D’autres banques soulignent également que les entreprises ne se limitent pas aux investissements en actions. "Le choix d’un fonds RDT se fait souvent dans le cadre d’un portefeuille diversifié qui comprend plusieurs classes d’actifs. Nous discutons avec nos clients du risque inhérent à ce type de fonds", explique Rudy Vermeersch d’ABN Amro Private Banking.

Risque et diversification

Chez Mercier Vanderlinden, on souligne qu’il faut idéalement disposer d’un horizon d’investissement assez long pour justifier le choix d’un fonds RDT. "Les clients n’y investissent que l’argent dont ils n’auront pas besoin au cours des cinq prochaines années. Ces fonds sont une bonne diversification en complément des activités principales de l’entreprise", explique Stéphane Mercier.

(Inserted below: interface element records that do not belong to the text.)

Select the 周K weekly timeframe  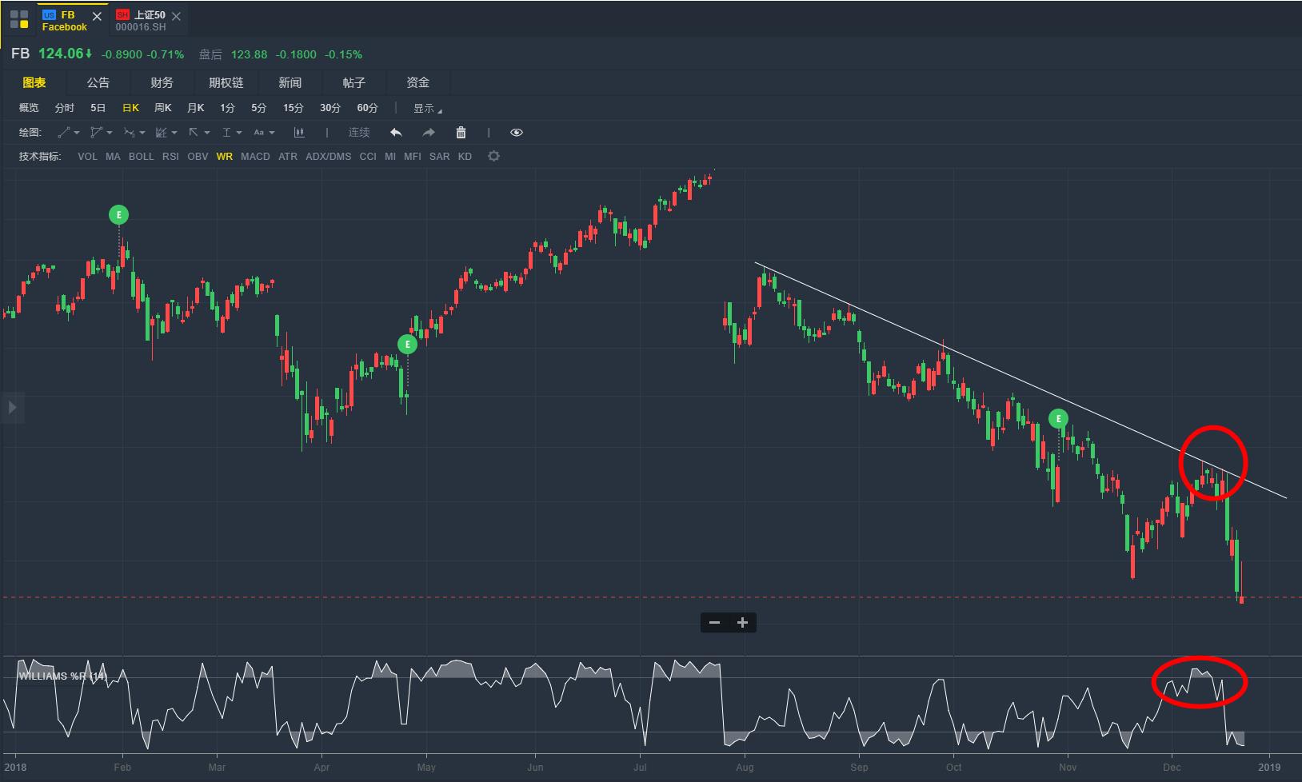click(163, 108)
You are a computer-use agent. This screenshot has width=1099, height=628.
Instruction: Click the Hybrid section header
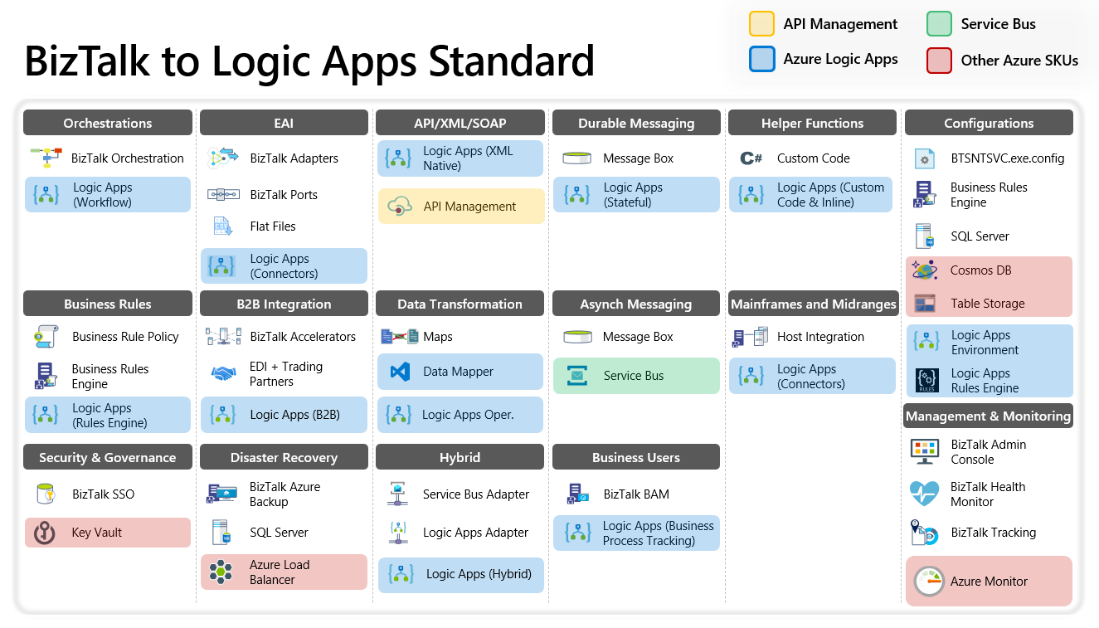pyautogui.click(x=460, y=456)
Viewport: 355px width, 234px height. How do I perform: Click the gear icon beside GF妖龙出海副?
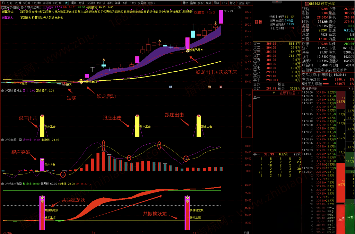(2, 184)
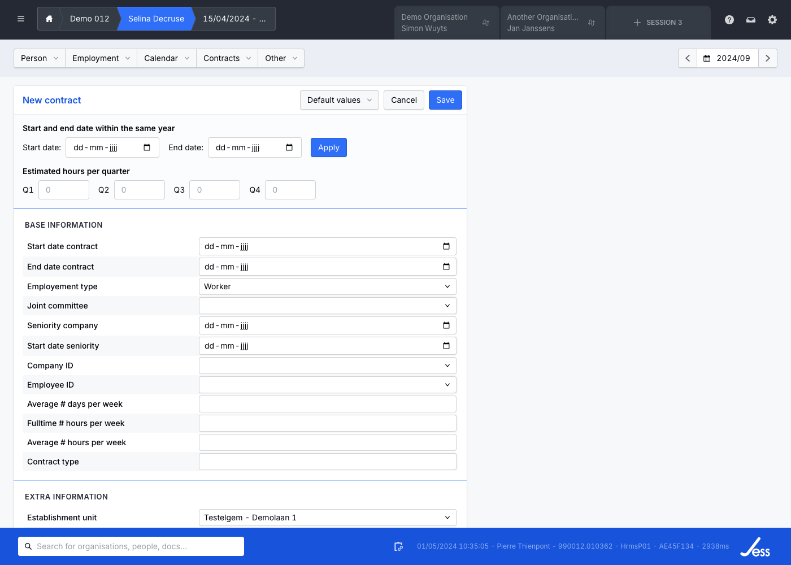Image resolution: width=791 pixels, height=565 pixels.
Task: Go to next month with right chevron
Action: [768, 58]
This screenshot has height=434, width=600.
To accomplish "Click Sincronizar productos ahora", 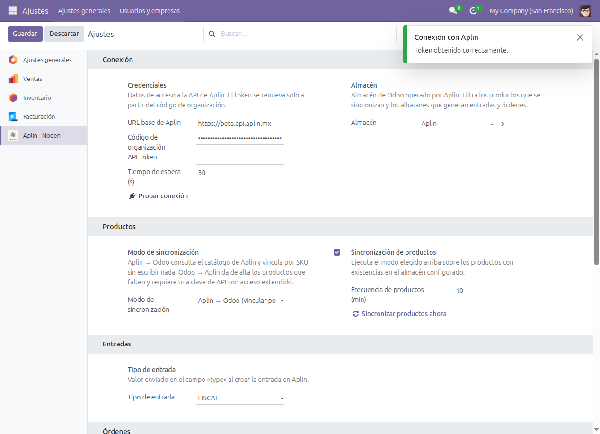I will pyautogui.click(x=399, y=314).
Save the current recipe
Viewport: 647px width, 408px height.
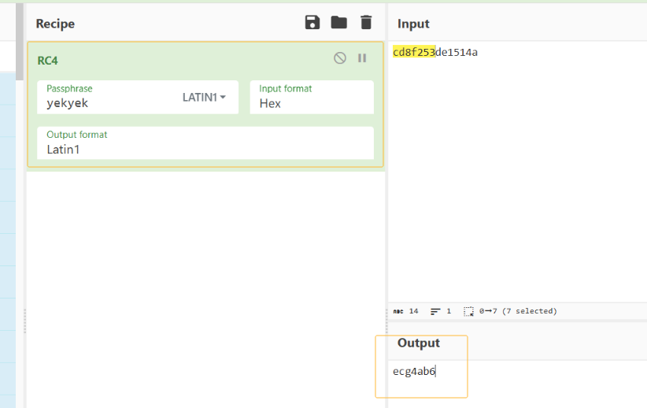pos(312,23)
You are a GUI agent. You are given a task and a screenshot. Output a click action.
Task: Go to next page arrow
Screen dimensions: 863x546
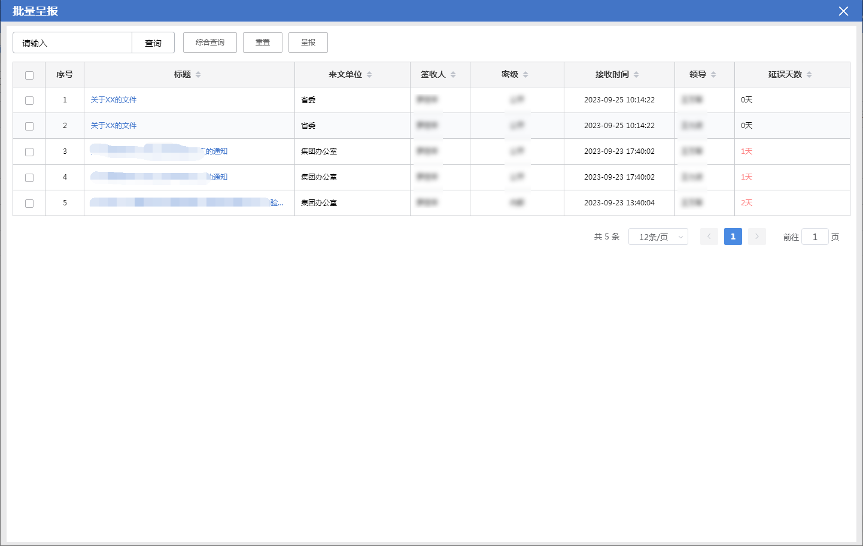point(756,236)
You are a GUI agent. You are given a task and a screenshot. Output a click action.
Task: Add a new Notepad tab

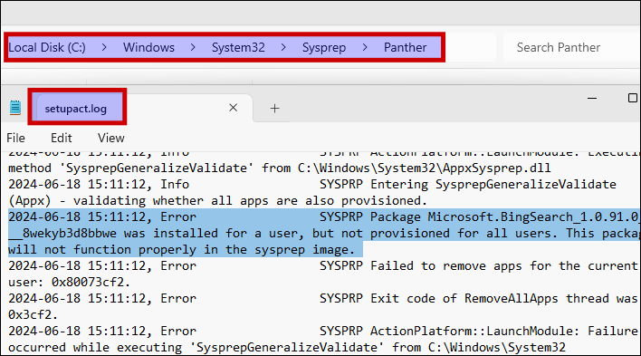[x=274, y=109]
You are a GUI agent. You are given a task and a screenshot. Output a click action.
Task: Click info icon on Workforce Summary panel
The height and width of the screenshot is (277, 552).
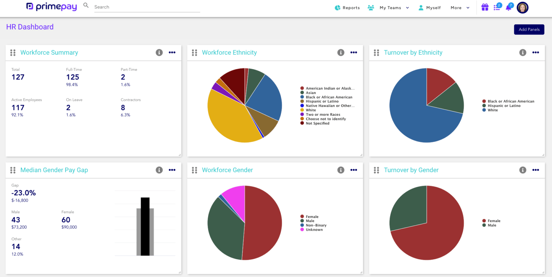pyautogui.click(x=159, y=52)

Même son de cloche chez Value Square, qui souligne que ses clients n’investissent que leurs excédents de trésorerie. "Les clients qui n’aiment pas les risques liés aux actions ne sont pas intéressés par les fonds RDT", explique ainsi Kris Hermie.

Les gestionnaires de Banque Delen – qui comptabilise plus de 1 milliard d’euros dans ces fonds et représente ainsi plus d’un tiers du marché – proposent leurs fonds RDT dans le cadre de la gestion discrétionnaire. "Cela signifie qu’ils sont considérés comme étant conformes au profil de risque du client", peut-on entendre.

Élargir le régime

"Le législateur devrait élargir le régime des fonds RDT aux fonds mixtes et obligataires."
Fred Janssens
Econopolis

Chez Econopolis, on regrette que seuls les investissements en actions bénéficient de cet avantage fiscal. "Tous les autres investissements sont trop lourdement taxés pour que les entreprises perçoivent un rendement net suffisant. L’effet pervers de ce système, c’est qu’une entreprise qui souhaite investir de manière sûre optera tout de même pour un fonds RDT à cause de l’importance de la charge fiscale liée aux investissements plus ‘conservateurs’, dans l’environnement de taux bas que nous connaissons. Le législateur devrait élargir le régime des fonds RDT aux fonds mixtes et obligataires pour que les entrepreneurs puissent ainsi se constituer une pension complémentaire digne de ce nom", estime Fred Janssens.

Chez Candriam, on met en garde contre la tentation d’investir dans ces fonds uniquement pour des raisons fiscales. "Le ratio risque-rendement est plus important que le statut fiscal du produit", conclut l’expert.